## WHAT IS ASKED
Give the lines from the line with "Given: Click the document icon in header" through the end of the items as a numbered list, skipping blank lines and leaving the pictures out.

## INPUT

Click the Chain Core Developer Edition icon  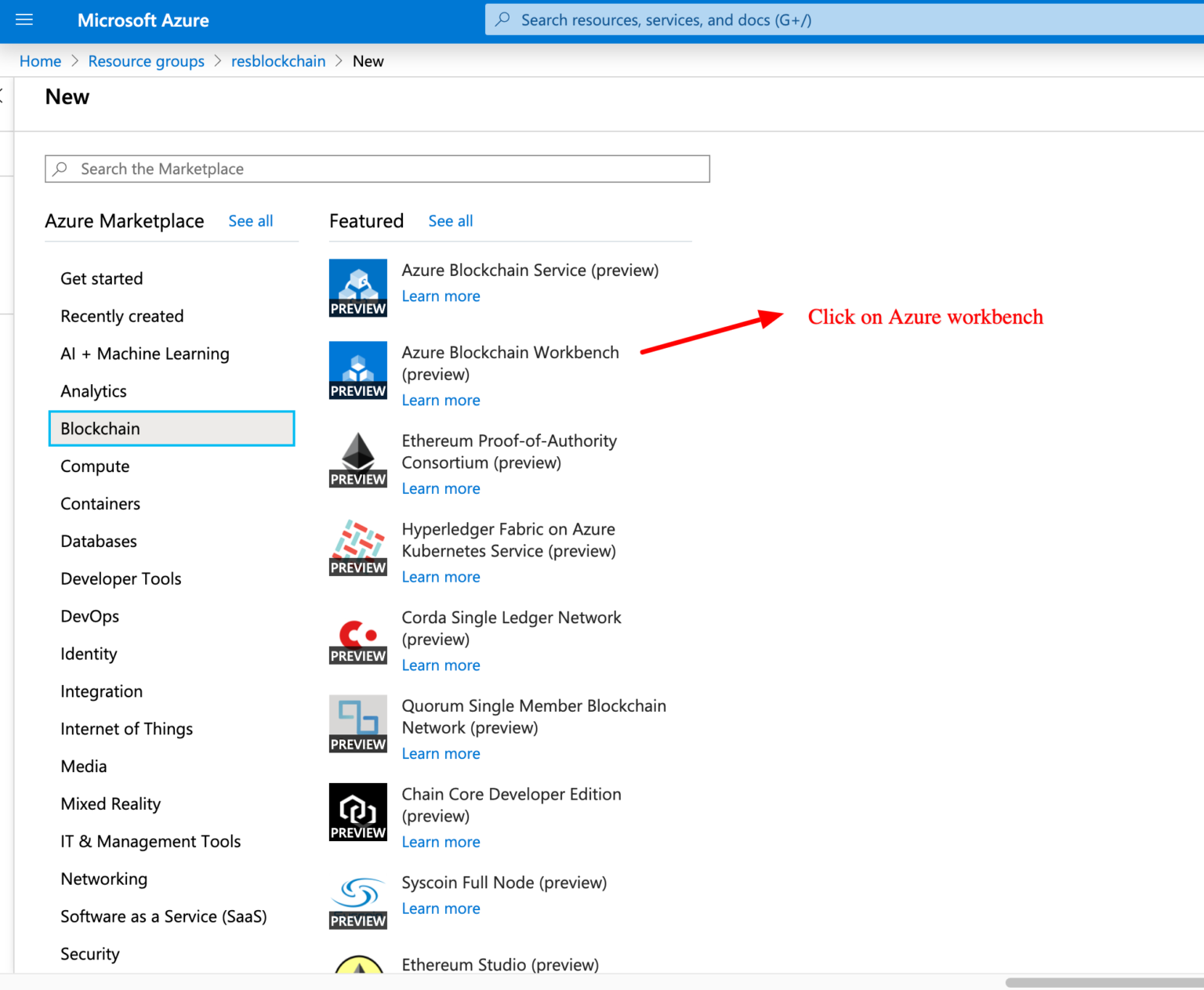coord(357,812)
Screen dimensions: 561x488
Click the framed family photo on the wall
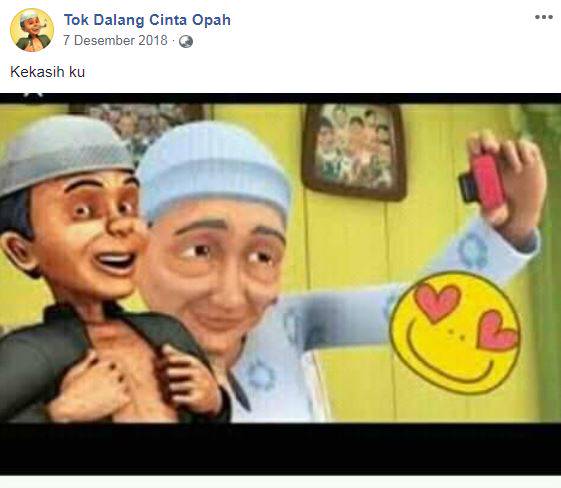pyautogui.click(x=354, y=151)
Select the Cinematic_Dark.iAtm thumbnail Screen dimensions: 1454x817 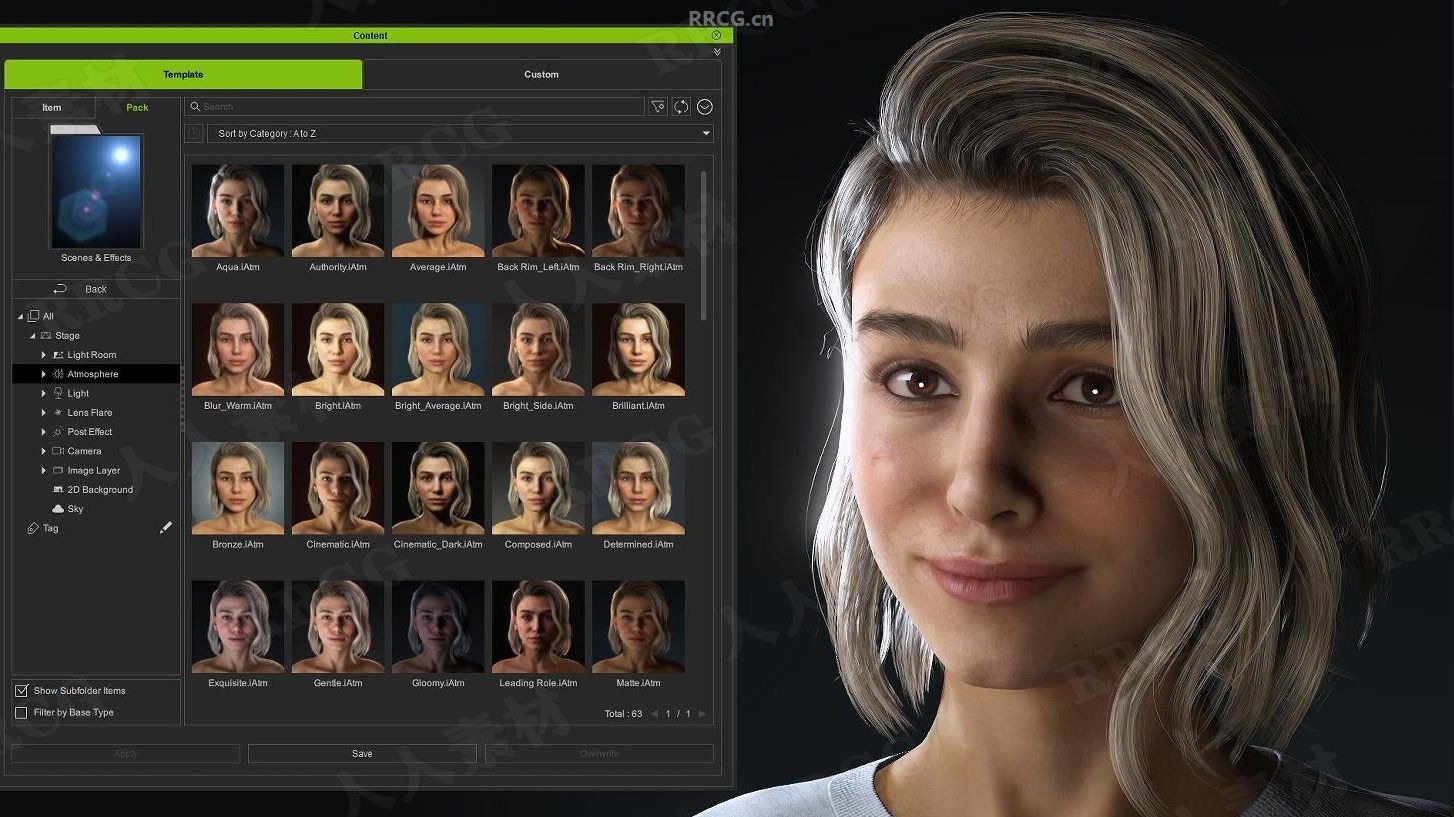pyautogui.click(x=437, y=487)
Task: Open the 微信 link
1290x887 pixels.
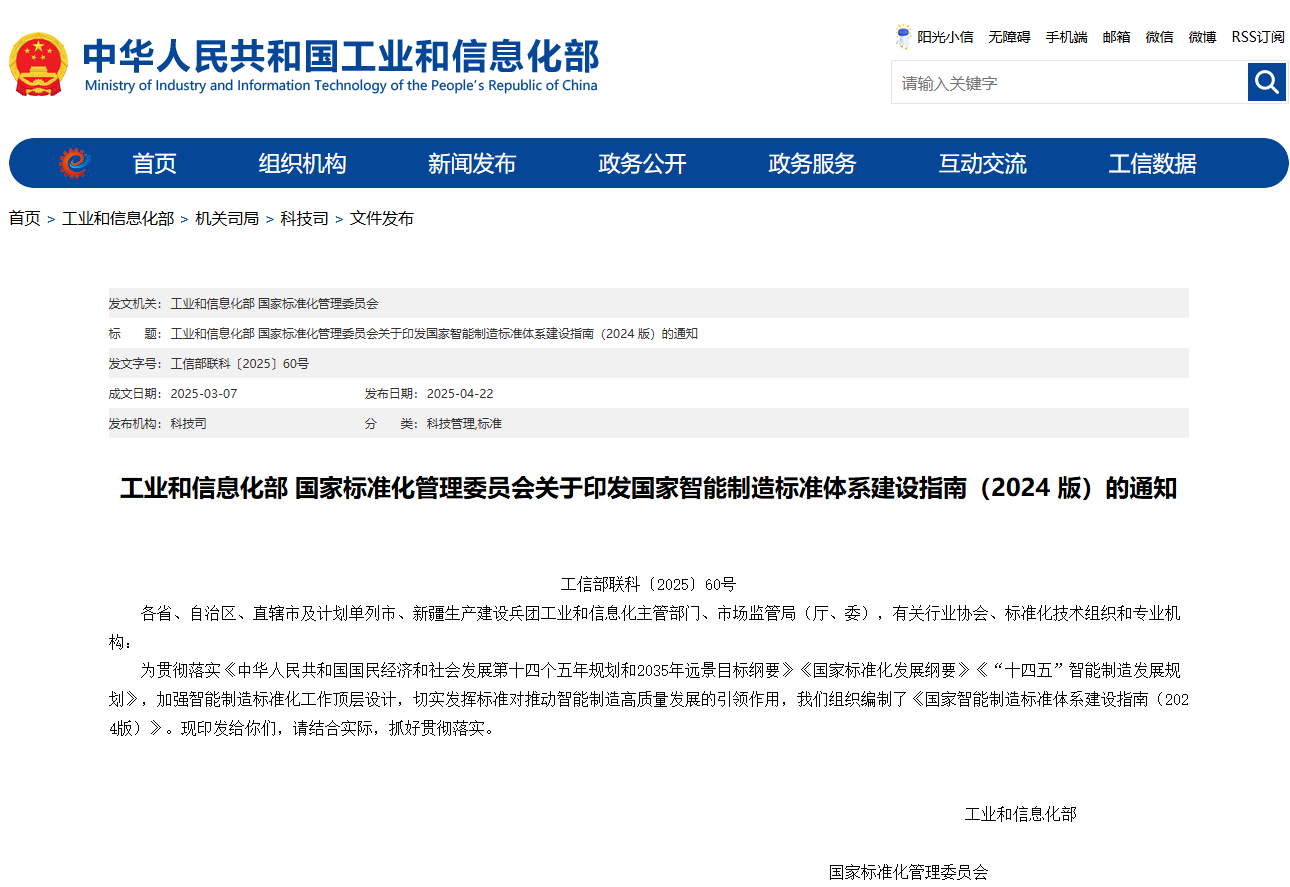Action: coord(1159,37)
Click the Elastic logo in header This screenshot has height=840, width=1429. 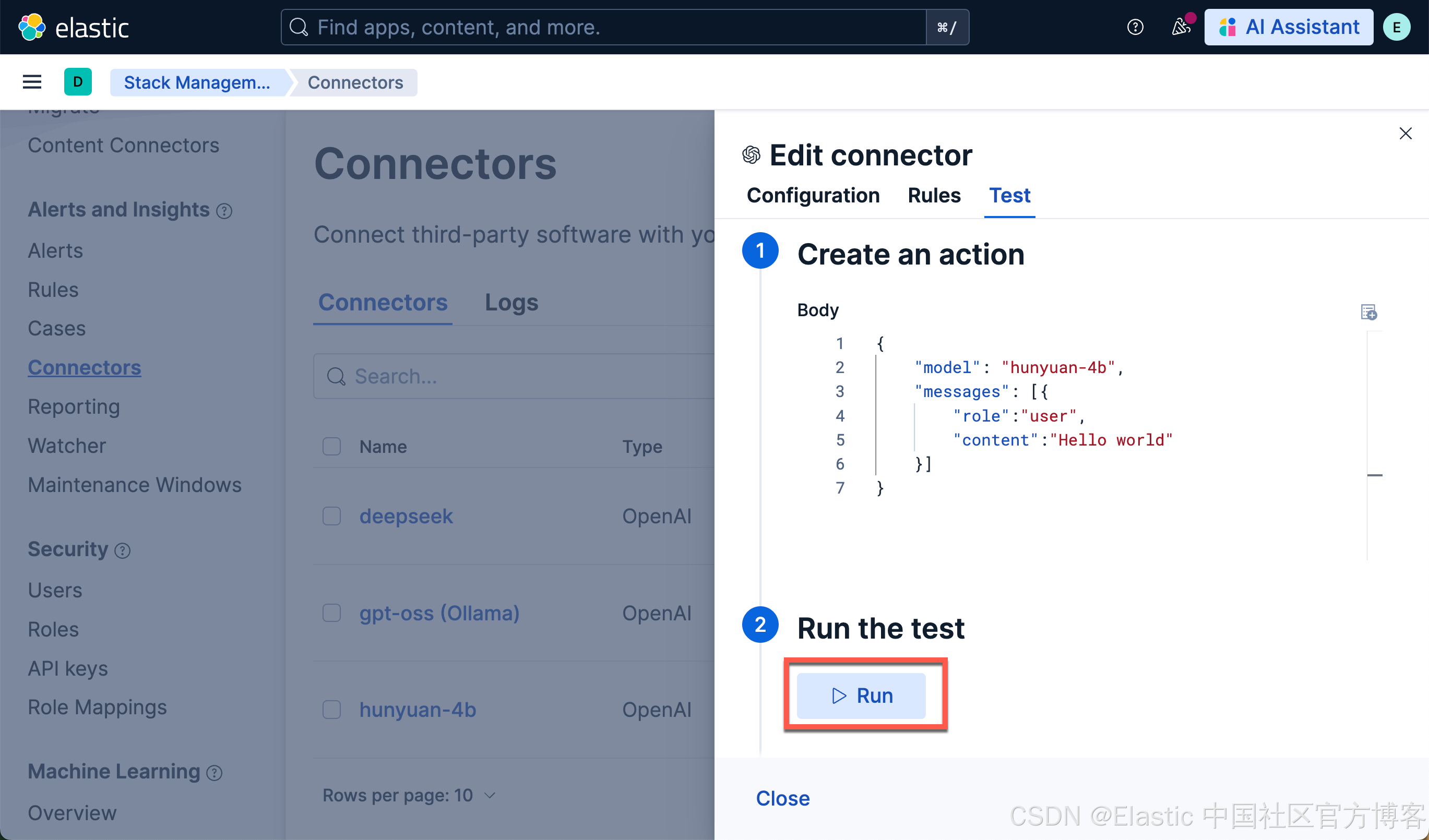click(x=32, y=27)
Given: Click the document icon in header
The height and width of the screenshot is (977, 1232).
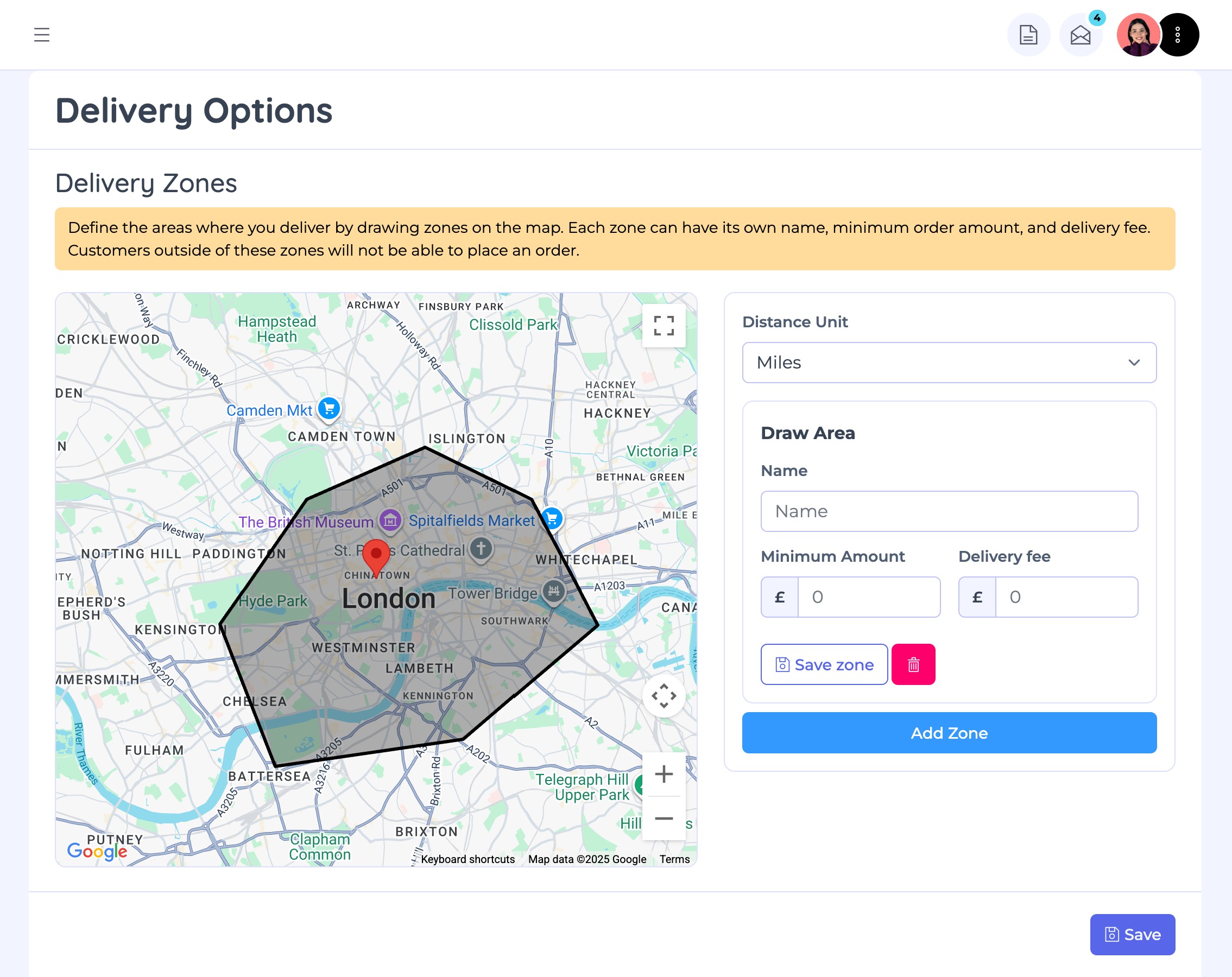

## THE ANSWER
1. Given: Click the document icon in header
2. The height and width of the screenshot is (977, 1232).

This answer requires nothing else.